Weed control authority, Dr Stephen Moss urges growers to assess the grassweed status of their fields each summer to review and adapt their management in a thorough integrated way every season.
“Black-grass is clearly becoming an issue for growers wherever they are in the country,” he insisted. “What’s more, you can virtually guarantee a degree of resistance in all populations.
Italian rye-grass is even more problematic than black-grass in some parts of the UK; brome is an increasing threat; wild-oats should never be ignored and couch remains widespread.
“Both increasing herbicide resistance and a decreasing chemical armoury are adding to the grassweed challenge. Gone are the days when you could reliably control these threats with herbicides alone.

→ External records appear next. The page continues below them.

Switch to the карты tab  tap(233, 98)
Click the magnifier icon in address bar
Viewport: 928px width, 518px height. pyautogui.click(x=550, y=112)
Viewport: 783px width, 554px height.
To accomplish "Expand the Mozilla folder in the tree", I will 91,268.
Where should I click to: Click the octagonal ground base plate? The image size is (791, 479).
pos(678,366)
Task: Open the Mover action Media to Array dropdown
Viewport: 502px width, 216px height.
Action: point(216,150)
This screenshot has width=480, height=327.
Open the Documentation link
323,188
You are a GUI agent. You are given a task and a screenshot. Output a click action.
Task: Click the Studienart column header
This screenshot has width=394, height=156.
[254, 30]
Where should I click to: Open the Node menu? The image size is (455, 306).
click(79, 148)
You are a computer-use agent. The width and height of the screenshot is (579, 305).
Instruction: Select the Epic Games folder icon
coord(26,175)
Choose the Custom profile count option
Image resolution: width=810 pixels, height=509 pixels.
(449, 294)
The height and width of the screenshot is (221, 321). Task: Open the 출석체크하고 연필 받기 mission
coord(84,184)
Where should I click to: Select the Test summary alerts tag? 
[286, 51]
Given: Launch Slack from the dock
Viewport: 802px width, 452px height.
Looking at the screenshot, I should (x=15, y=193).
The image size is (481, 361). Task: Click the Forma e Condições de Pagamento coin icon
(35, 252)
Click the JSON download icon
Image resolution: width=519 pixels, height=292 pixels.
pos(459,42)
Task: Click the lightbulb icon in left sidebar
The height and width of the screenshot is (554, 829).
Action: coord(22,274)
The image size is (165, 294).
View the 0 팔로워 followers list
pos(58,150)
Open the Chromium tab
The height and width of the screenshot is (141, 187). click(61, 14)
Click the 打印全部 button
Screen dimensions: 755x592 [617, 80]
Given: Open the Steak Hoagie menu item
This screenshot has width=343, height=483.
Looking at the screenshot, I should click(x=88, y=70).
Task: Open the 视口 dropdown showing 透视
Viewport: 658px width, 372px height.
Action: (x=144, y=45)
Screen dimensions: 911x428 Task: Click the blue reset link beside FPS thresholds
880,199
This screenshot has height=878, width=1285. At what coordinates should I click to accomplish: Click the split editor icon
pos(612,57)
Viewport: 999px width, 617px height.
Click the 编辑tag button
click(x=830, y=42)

Instead, you need to take advantage of every cultural and chemical control opportunity you have in a thoroughly integrated, systematic way, field by field.
“We know that the key to annual grassweeds is to prevent seed return. Numerous on-farm studies show the black-grass seedbank can be reduced by 74% a year by doing this. If black-grass has one weakness, it’s the relatively short persistence of its seeds in the soil. We need to capitalise on this vulnerability. Theoretically, we should be able to decrease weed levels by as much as 99.9% over a five year period.
“Preventing seed return is easier said than done, though. It requires an understanding of the weeds involved, the discipline to keep up the pressure on them over several years and sufficient management flexibility to make the most of the full range of control tools available.”